If they didn’t succeed, their quota would expire.

“Seems like we had to go back and beg,” said Eugene Brower, former president of the Barrow Whaling Captains Association. Brower said he attended more IWC meetings than he cares to remember, and that feeling of having to beg — that’s not a good feeling. But additionally, there was always concern about the outcome of the vote.

“It wasn’t easy trying to get that quota,” said Brower. “Sometimes (the) United States failed to get that three-quarter vote needed to keep our way of life going.”

That happened in 2002. Eventually another vote was held at a special meeting, and the whalers got their quota.

But for several months before that, whaling communities in Alaska were in limbo, thinking they might not be able to hunt the bowhead whale without breaking the law.

So this year, the Alaska Eskimo Whaling Commission and the U.S. government put forward a new proposal that would change how the IWC renews the quota. Something called a “limited automatic renewal.”

The idea is that as long as certain conditions are met, including that the science says the bowhead whale population is doing well, every six years the quota will automatically renew. The limited automatic renewal won’t just apply to the bowhead quota, but to all aboriginal subsistence whale hunts conducted by IWC member countries.

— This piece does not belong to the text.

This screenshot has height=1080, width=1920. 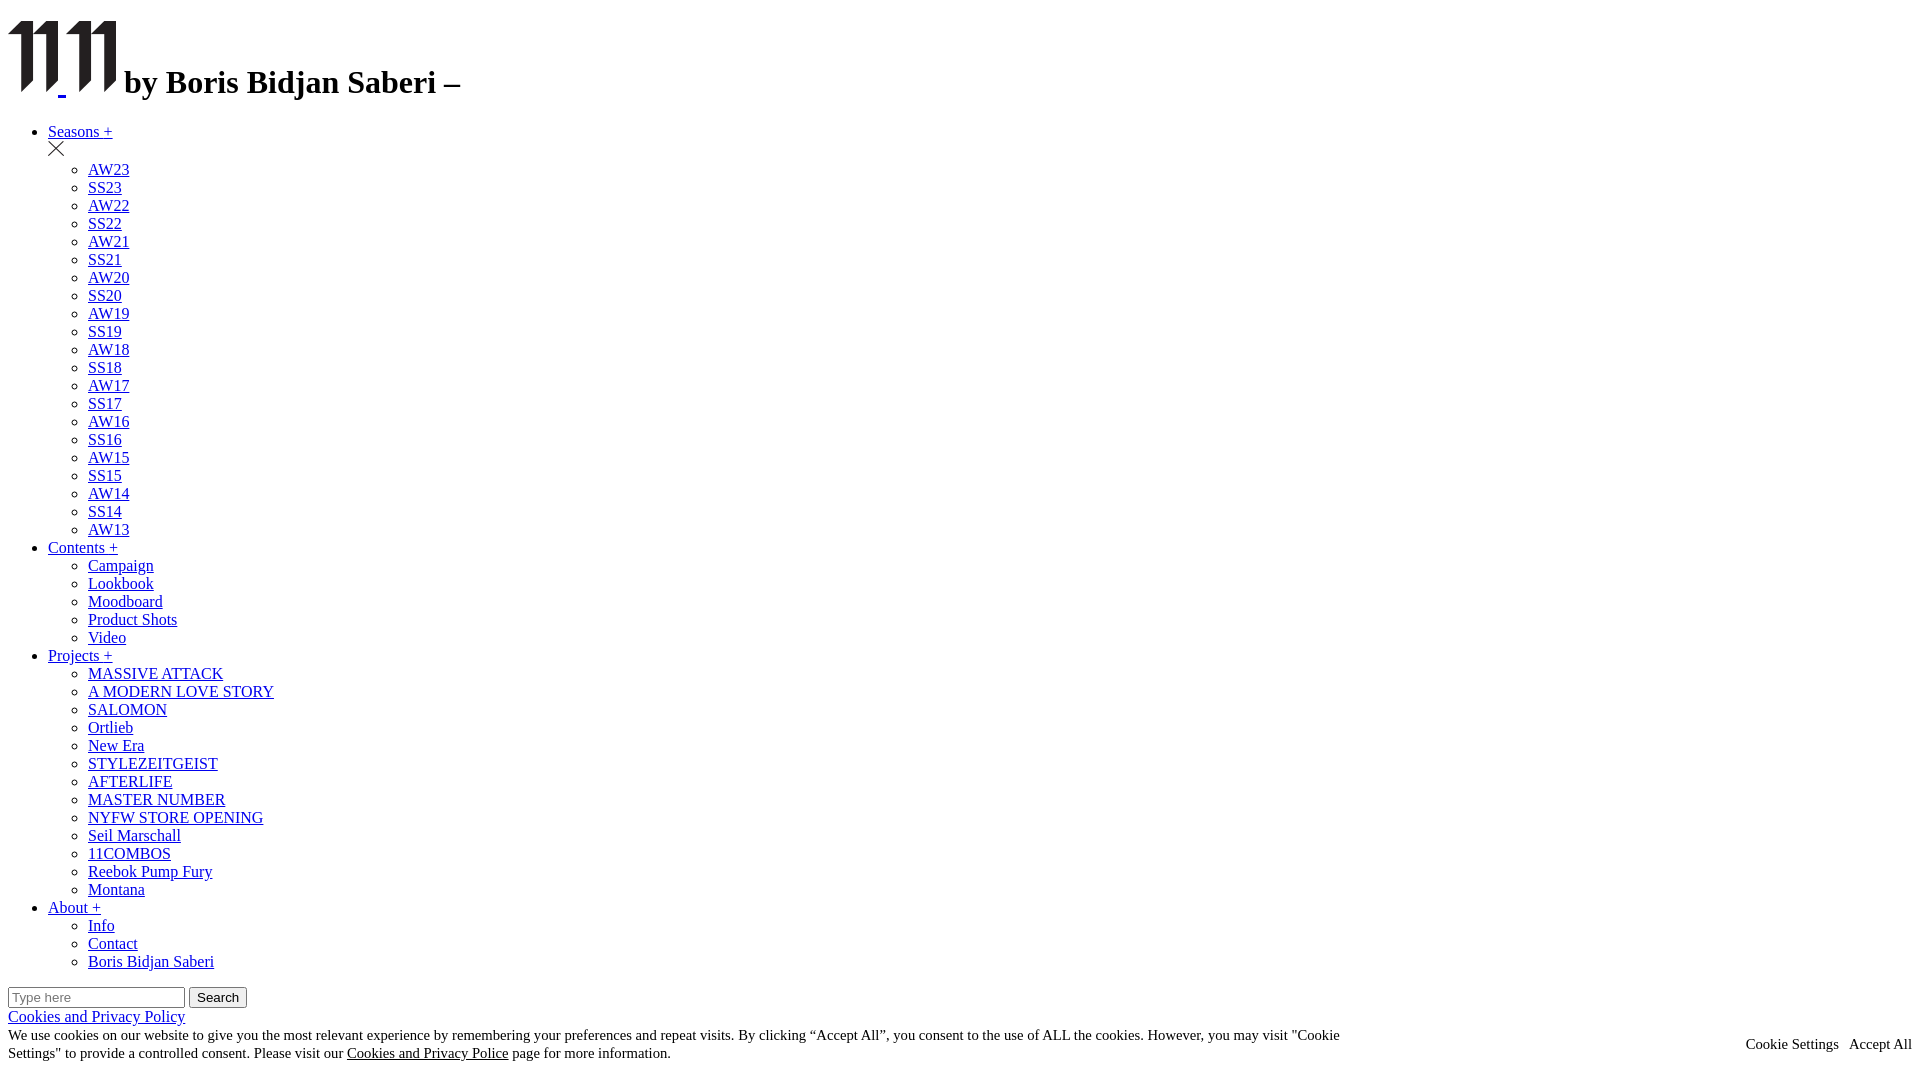 What do you see at coordinates (108, 530) in the screenshot?
I see `AW13` at bounding box center [108, 530].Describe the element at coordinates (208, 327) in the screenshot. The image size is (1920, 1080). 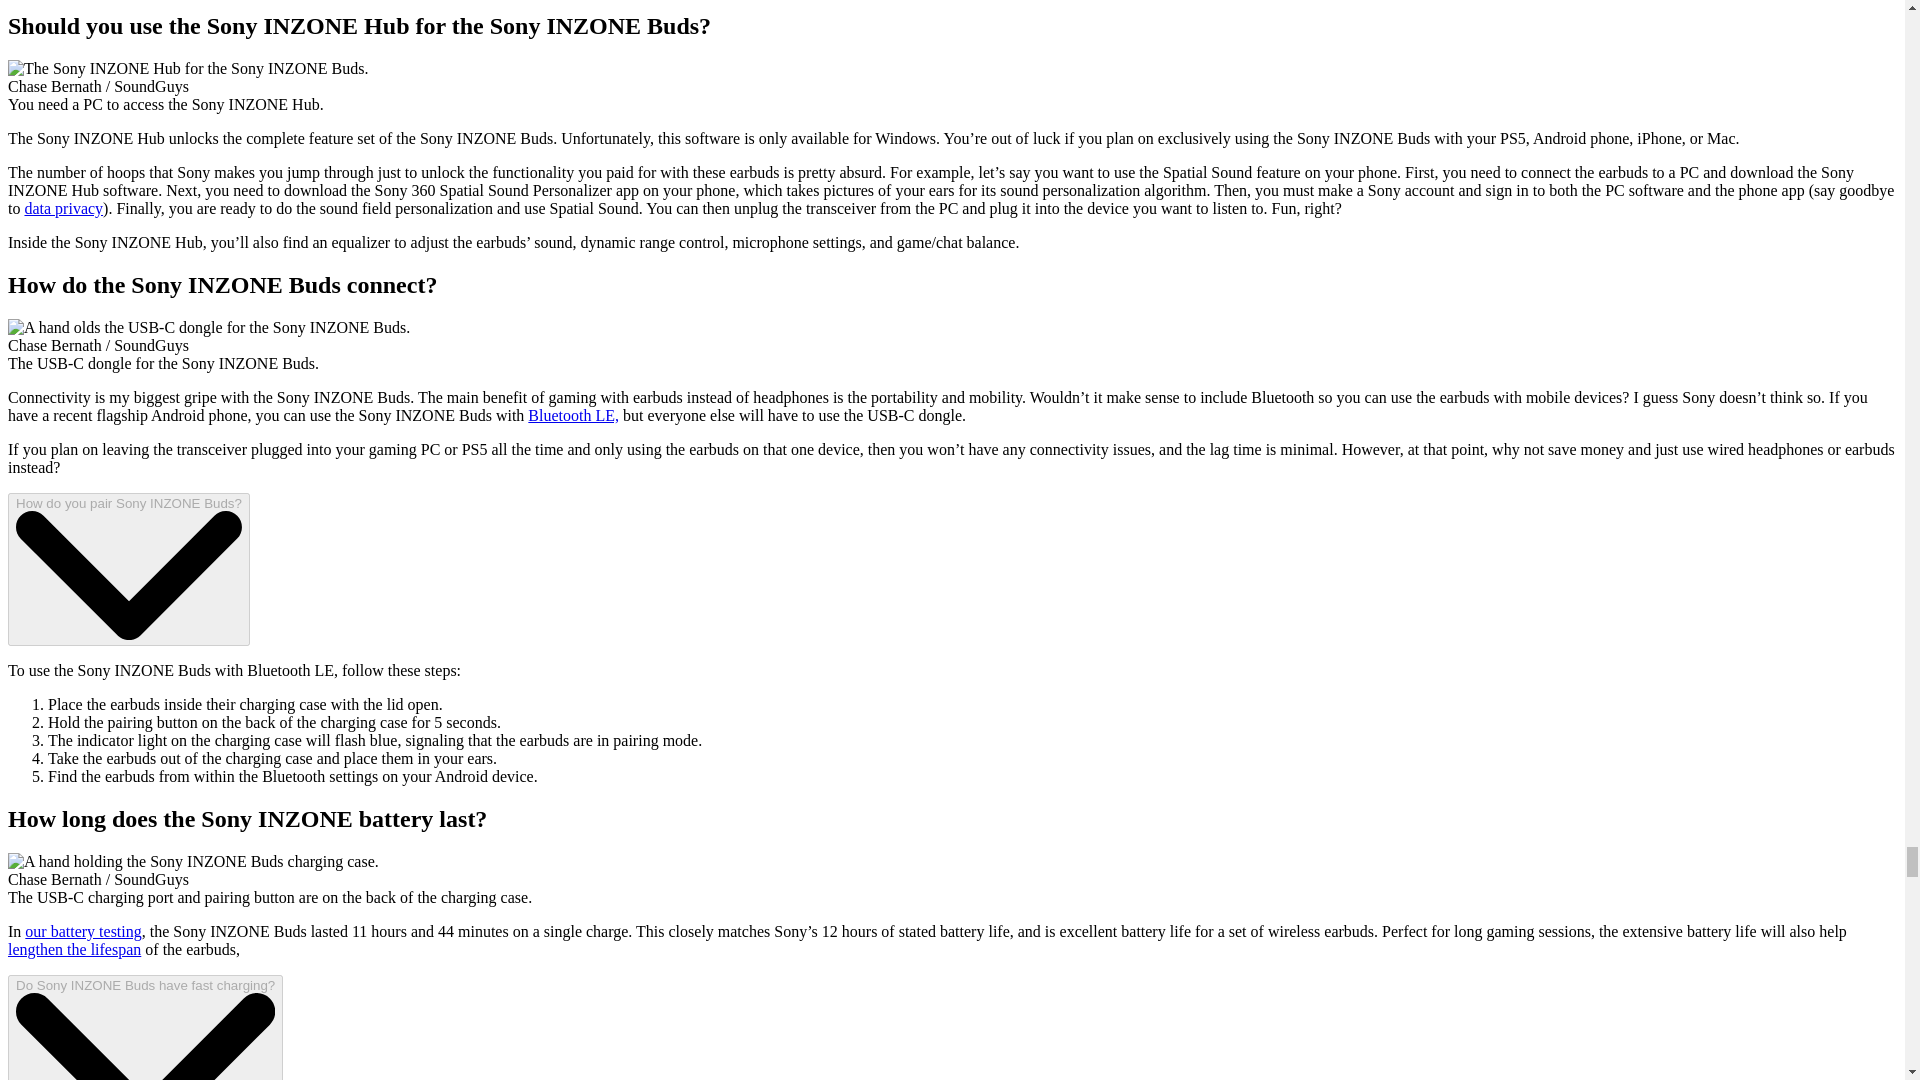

The proposal also included an increase in the number of unused “strikes” that whalers could carry over from previous years. (“Strikes” are counted whenever a whale is hit, even if it’s subsequently lost.) With the new proposed carryover, the annual quota going forward would be 93 strikes per year for Alaska hunters. AEWC says that Alaska whalers usually take an average of 40 whales a year.

And the proposal passed.

“To me, that was a miracle,” said Crawford Patkotak, vice chair of the Alaska Eskimo Whaling Commission and one of the whaling captains who traveled to Brazil as part of the U.S. delegation. He described the rule change as both a surprise and a victory for Alaska whalers.

“It changes the way you think, the way you hunt, and it is a real pressure relief as far as not having to go back and questioning whether (the quota’s) going to be approved or not,” he said.

Patkotak said when they got back to Utqiaġvik, the atmosphere was pure excitement.

For people like Marie Adams Carroll and Eugene Brower, it felt like after years of struggle, a weight had been lifted from their shoulders.

“I had hoped to see that happen during my lifeterm,” said Brower. “Because my father, my uncles said, ‘Go out and educate. Fight for our people.’ It’s finally here … I’m happy that we don’t have to beg anymore.”

The automatic quota renewal could be revoked. But just as it took a large percentage of the IWC to make this new rule, it would take that same percentage to change it again. People familiar with the workings of the IWC say that’s unlikely.